Come racconta Karni Arieli, fondatrice del progetto: “Questo è un progetto nato per potenziare le mamme di tutto il mondo, dare visibilità alle “mama” artiste e condividere le loro storie di maternità chiare e oscure. Nel libro presentiamo 200 fotografe che si identificano come mamme in tutto il mondo, condividendo le loro verità personali sulla casa e sulla cura della maternità. Abbiamo una giuria di incredibili donne fotografe di tutto il mondo tra cui Elinor Carucci, Sarah Leen Aldeide Delgado Ana Casas Broda e molte altre. Lanceremo il libro a Londra e a Bristol, proprio nel mese dedicato alle mamme.“
Il libro è acquistabile in preorder qui.




Sulla stessa linea, ma con una forte interconnessione tra immagine e parola, si muove “Germoglio” il lavoro inedito di Chiara Cunzolo, fotografa italiana impegnata nel sociale e in temi legati alla diversità. Non c’è però traccia di documentazione nei suoi lavori, bensì una ricerca evocativa, capace di parlare del mondo senza rappresentarlo con l’immediatezza comune. La sua ricerca avvicina letteralmente lo spettatore attraverso scatti di dettagli, in cui spesso emergono (formalmente e metaforicamente) le luci e le ombre di questioni sociali spesso controverse.

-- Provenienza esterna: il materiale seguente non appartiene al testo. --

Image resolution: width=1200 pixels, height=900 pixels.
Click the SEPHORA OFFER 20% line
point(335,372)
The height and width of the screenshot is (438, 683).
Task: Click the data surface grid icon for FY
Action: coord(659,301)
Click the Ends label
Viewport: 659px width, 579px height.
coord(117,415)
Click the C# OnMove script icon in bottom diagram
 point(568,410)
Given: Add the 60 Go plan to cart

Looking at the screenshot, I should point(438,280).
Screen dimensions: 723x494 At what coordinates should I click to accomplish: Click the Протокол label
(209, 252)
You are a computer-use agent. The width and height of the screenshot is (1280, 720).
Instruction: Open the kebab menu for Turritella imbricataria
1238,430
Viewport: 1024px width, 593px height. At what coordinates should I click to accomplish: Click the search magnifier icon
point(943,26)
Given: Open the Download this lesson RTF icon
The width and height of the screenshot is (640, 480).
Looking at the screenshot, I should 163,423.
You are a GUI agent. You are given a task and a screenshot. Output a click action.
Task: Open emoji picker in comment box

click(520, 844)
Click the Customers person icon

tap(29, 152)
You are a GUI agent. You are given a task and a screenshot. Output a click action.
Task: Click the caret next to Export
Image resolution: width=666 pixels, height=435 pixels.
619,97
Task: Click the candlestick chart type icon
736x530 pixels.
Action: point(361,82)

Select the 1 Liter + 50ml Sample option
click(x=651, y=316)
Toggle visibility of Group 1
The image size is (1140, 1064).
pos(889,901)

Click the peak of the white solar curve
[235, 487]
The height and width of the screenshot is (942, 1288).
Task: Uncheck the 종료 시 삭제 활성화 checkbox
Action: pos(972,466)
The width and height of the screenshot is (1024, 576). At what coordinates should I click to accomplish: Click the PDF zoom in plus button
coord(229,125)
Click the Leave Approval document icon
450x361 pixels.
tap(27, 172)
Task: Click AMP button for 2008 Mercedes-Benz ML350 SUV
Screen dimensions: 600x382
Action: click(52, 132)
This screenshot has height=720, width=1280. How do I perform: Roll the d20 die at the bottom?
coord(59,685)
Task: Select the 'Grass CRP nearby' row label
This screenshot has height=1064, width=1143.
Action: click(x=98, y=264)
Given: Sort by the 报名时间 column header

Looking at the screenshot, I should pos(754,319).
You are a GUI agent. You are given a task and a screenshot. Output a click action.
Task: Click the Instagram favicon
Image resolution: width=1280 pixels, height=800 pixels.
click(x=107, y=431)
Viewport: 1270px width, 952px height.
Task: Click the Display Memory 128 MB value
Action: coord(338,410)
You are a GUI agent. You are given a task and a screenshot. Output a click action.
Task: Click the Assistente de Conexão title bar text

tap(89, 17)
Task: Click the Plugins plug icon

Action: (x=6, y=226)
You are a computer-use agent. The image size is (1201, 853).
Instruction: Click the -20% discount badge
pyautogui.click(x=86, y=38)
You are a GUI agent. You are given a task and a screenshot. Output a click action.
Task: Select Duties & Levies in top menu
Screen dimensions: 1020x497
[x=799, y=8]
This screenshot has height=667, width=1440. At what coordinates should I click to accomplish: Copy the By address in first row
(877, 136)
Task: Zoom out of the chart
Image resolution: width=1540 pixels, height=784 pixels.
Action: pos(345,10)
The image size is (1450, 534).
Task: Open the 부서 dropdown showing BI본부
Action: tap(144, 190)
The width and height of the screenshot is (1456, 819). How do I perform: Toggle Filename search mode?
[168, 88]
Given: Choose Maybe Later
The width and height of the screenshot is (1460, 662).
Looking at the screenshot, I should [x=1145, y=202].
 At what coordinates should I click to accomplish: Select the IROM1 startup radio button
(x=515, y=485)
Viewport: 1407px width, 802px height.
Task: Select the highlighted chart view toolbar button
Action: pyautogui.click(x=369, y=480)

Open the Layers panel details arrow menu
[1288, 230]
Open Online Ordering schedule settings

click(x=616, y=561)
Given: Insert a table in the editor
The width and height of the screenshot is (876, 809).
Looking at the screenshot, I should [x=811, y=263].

Chiara ascolta i racconti di chi vive quotidianamente la diversità e ne subisce le conseguenze, ne elabora le voci, le parole e le emozioni e le traduce in immagini: così, da oggetto di indagine, chi racconta diventa soggetto dell’immagine, protagonista di una storia non più ingabbiata in se stessa, ma condivisa e donata al mondo.
Il tema della maternità, drammaticamente alla ribalta nella cronaca quotidiana, viene messo in discussione, spogliato dell’aura di felicità e gioia socialmente imposte per mostrarsi in tutta la sua fragilità e banalità: solo corpi, intrecci di pelle e corpi microscopici e fragili, sguardi impauriti, cicatrici e stanchezza che raccontano un amore vero che, come tutti gli amori, è anche sofferenza, sacrificio e coraggio. Ad accompagnare le immagini, le testimonianze vere, pungenti, crude e senza filtri di madri che ogni giorno vivono l’apparente e l’ambivalente stato di grazia di chi ha messo al mondo una vita e se ne lascia sopraffare (“La prima volta che si è girato sentendo la mia voce e i nonni dissero “quando ti sente gli si illuminano gli occhi” mi chiesi come fosse possibile che lui si fosse affezionato a me che mi rivolgevo a lui al 90% con offese”).
Immagini evocative, affiancate a quelle di una Natura che, seppur generatrice di vita, spesso nasconde insidie e varchi oscuri in cui è necessario addentrarsi per proseguire nel proprio cammino.